-- RECORDS SUPPLIED follows --

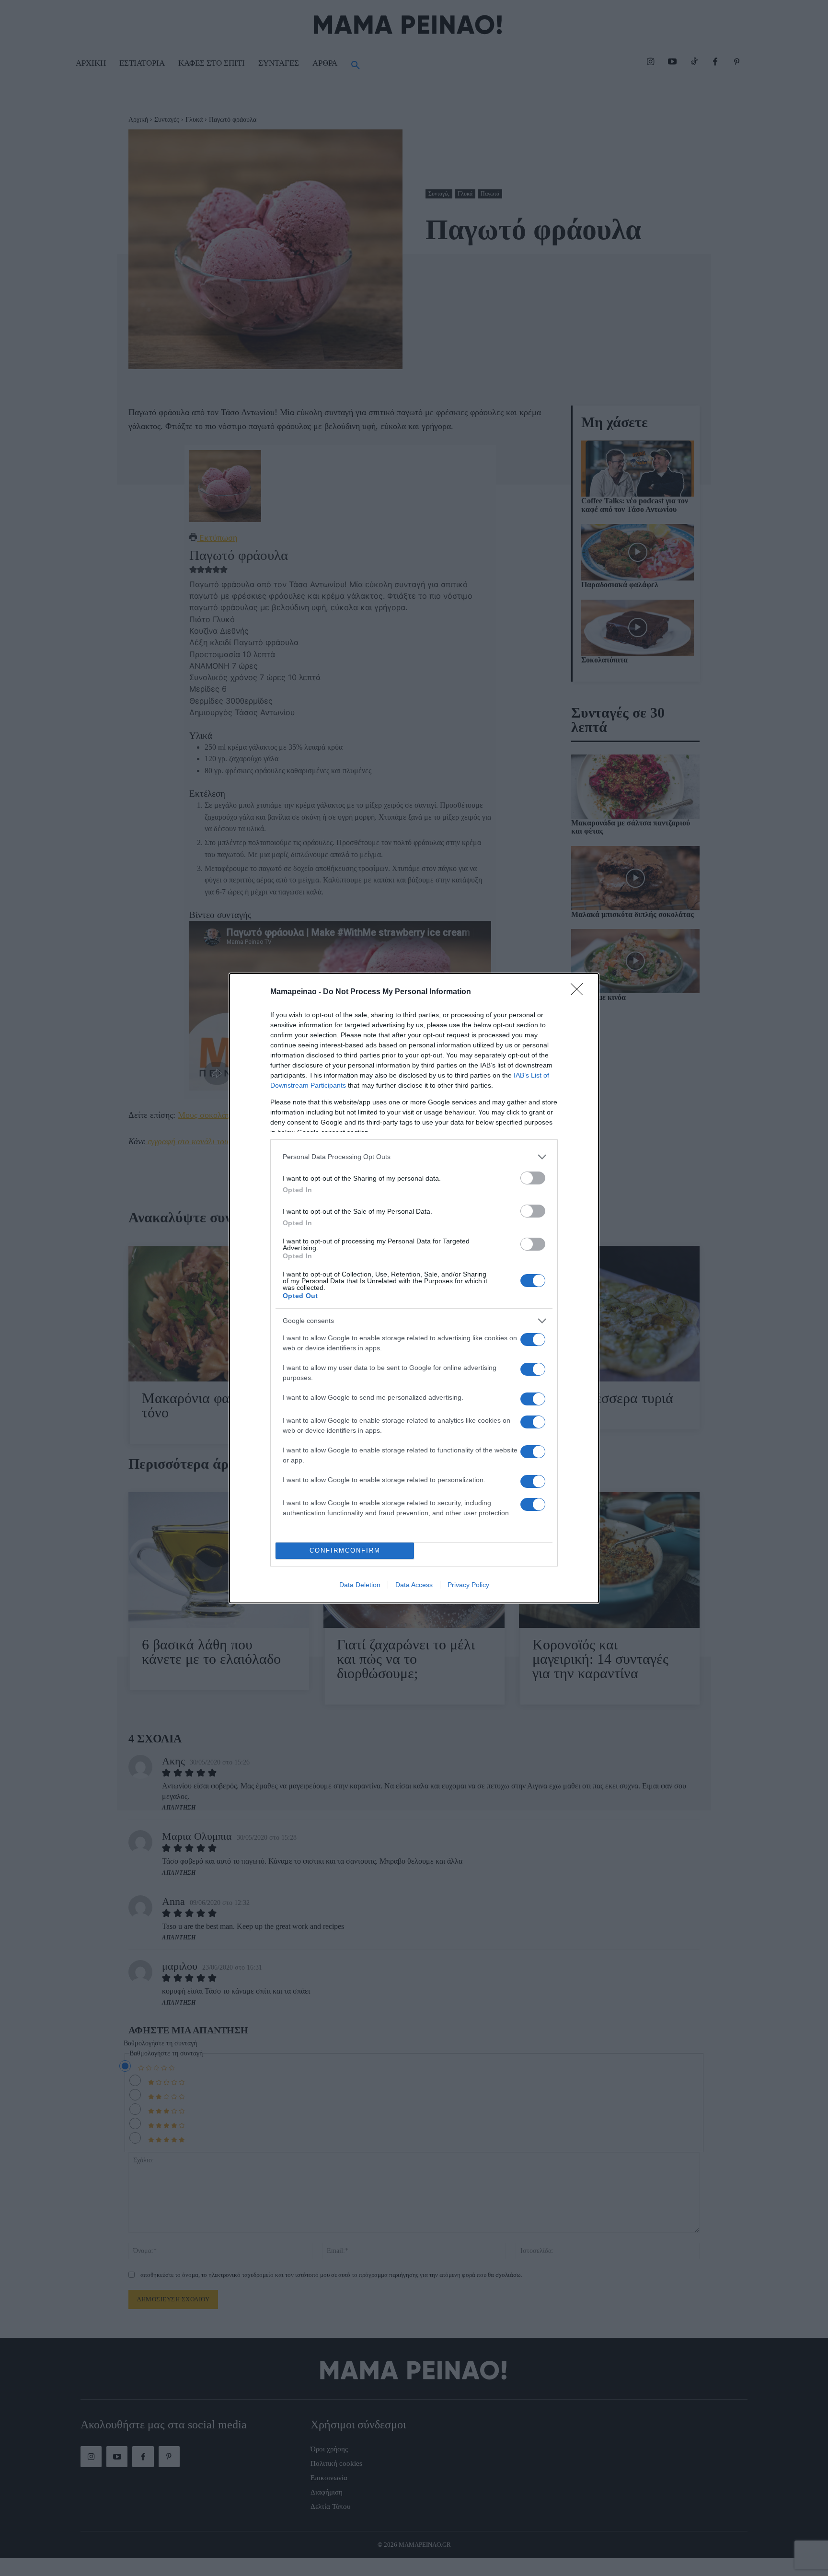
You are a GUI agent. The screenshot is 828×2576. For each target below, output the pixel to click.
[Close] (580, 992)
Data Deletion (359, 1585)
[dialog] (414, 1288)
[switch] (532, 1178)
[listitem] (414, 1157)
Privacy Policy (468, 1585)
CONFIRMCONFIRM (345, 1550)
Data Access (414, 1585)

-- RECORDS SUPPLIED concluded --

**WHAT YOU NEED TO DO**
Copy the records above exactly. The pictures are not part of the copy.

**PROBLEM SOLUTION**
You are a GUI agent. The screenshot is 828×2576. For each target below, output the pixel to click.
[Close] (580, 992)
Data Deletion (359, 1585)
[dialog] (414, 1288)
[switch] (532, 1178)
[listitem] (414, 1157)
Privacy Policy (468, 1585)
CONFIRMCONFIRM (345, 1550)
Data Access (414, 1585)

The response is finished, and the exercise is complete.